▶ [THE PROBLEM]: Repeat the entries exactly but omit the pictures.

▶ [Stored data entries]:
----
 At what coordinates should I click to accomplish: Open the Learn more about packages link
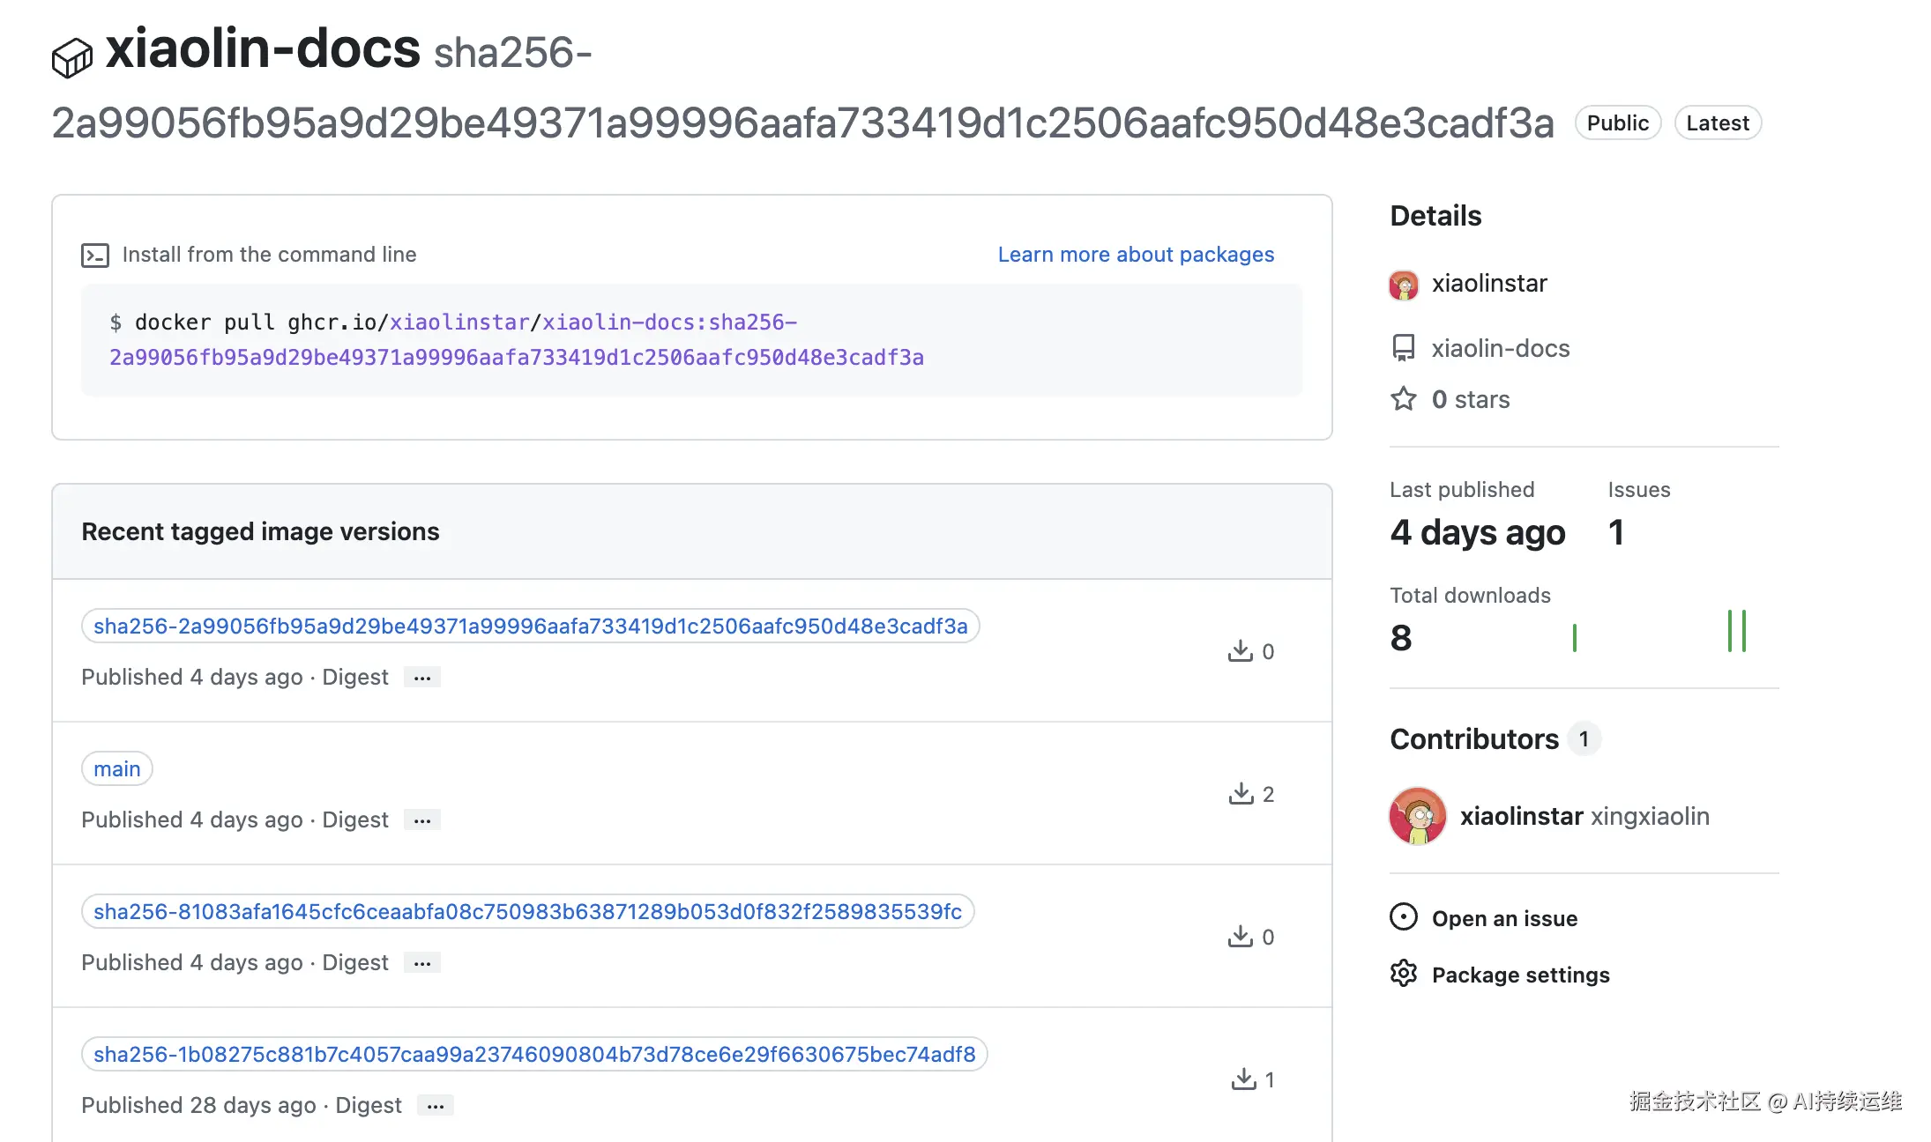point(1136,255)
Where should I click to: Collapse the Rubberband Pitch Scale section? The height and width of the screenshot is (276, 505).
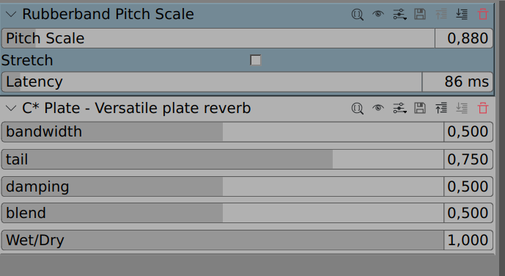[11, 14]
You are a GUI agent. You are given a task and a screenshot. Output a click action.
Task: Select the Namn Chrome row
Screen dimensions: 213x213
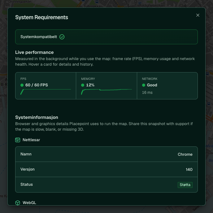(107, 154)
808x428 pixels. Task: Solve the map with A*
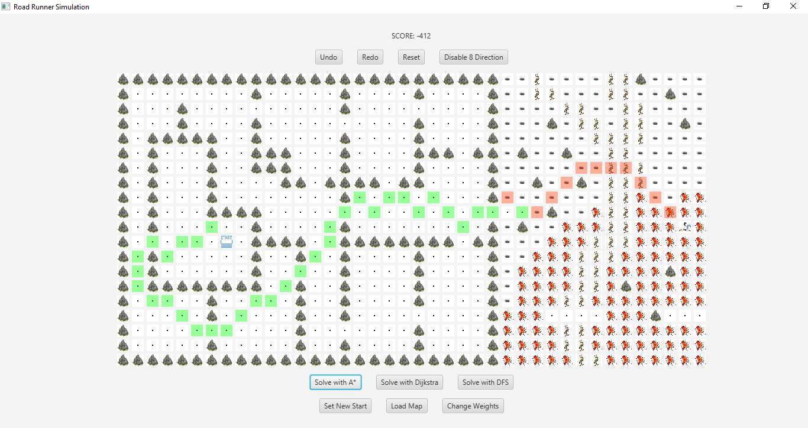335,382
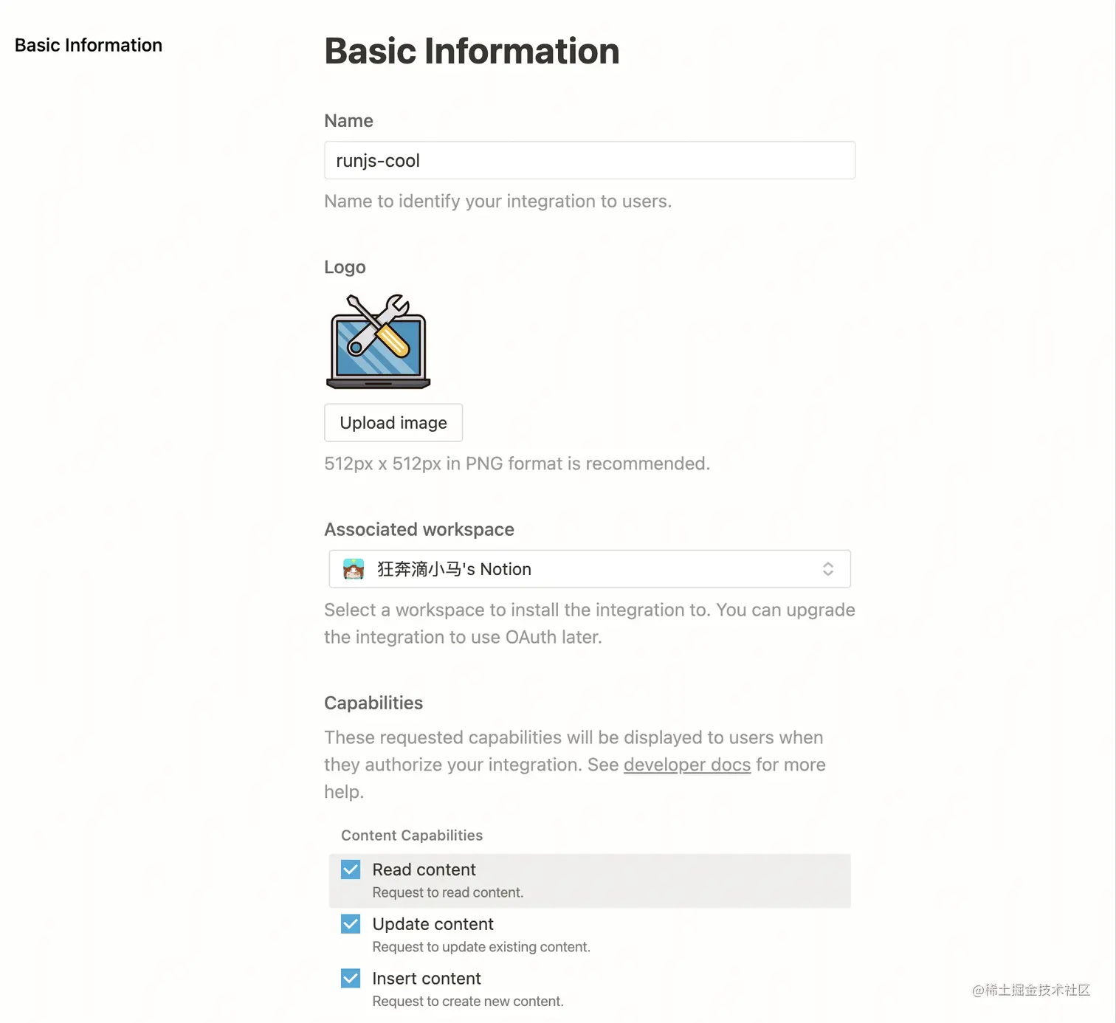
Task: Open the Associated workspace dropdown
Action: 590,569
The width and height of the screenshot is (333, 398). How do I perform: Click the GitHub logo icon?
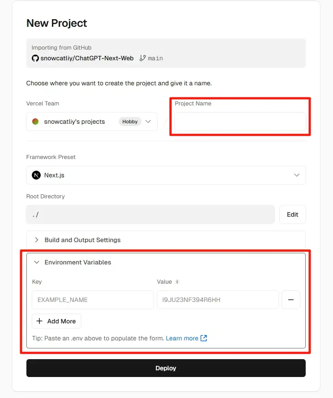point(35,58)
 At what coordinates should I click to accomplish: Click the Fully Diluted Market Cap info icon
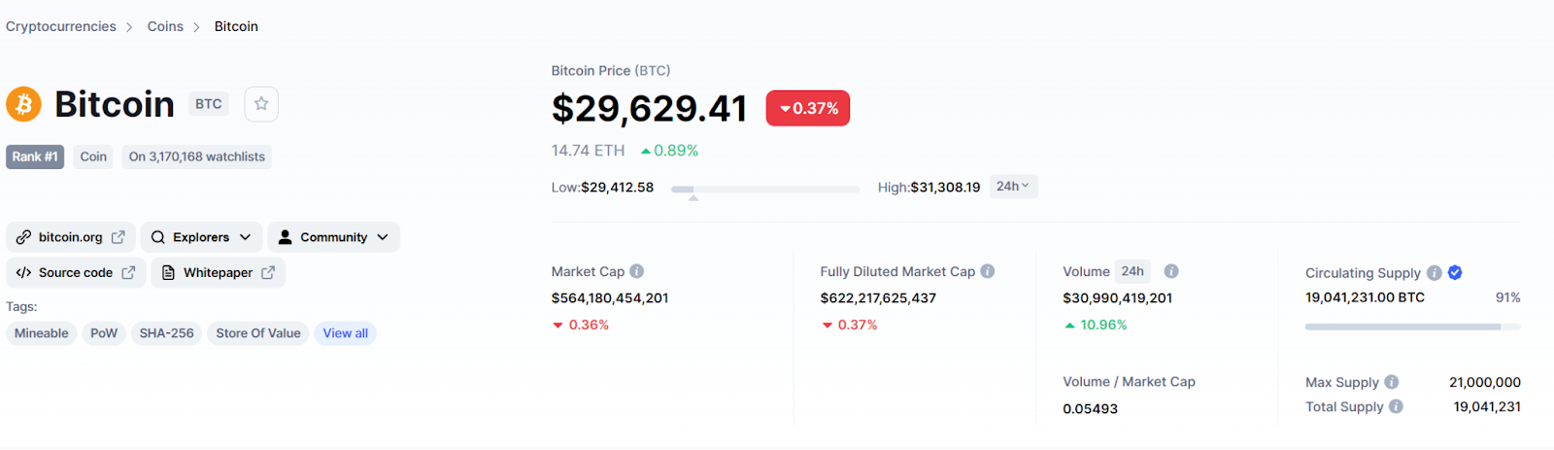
----
▶ [OUTPUT FOR THIS TASK]:
 At what coordinates should I click to accomplish: Open the Learn more about packages link
point(1136,255)
Where should I click to: Collapse the Rubberband Pitch Scale section? The height and width of the screenshot is (276, 505).
[11, 14]
You are a GUI agent. You are given a task and a screenshot. Output a click action.
Task: Select the Namn Chrome row
Screen dimensions: 213x213
(107, 154)
808x428 pixels. Task: Solve the map with A*
335,382
Task: Open the Associated workspace dropdown
Action: 590,569
The width and height of the screenshot is (333, 398). How do I perform: Click the GitHub logo icon?
point(35,58)
 At what coordinates should I click to accomplish: Click the Fully Diluted Market Cap info icon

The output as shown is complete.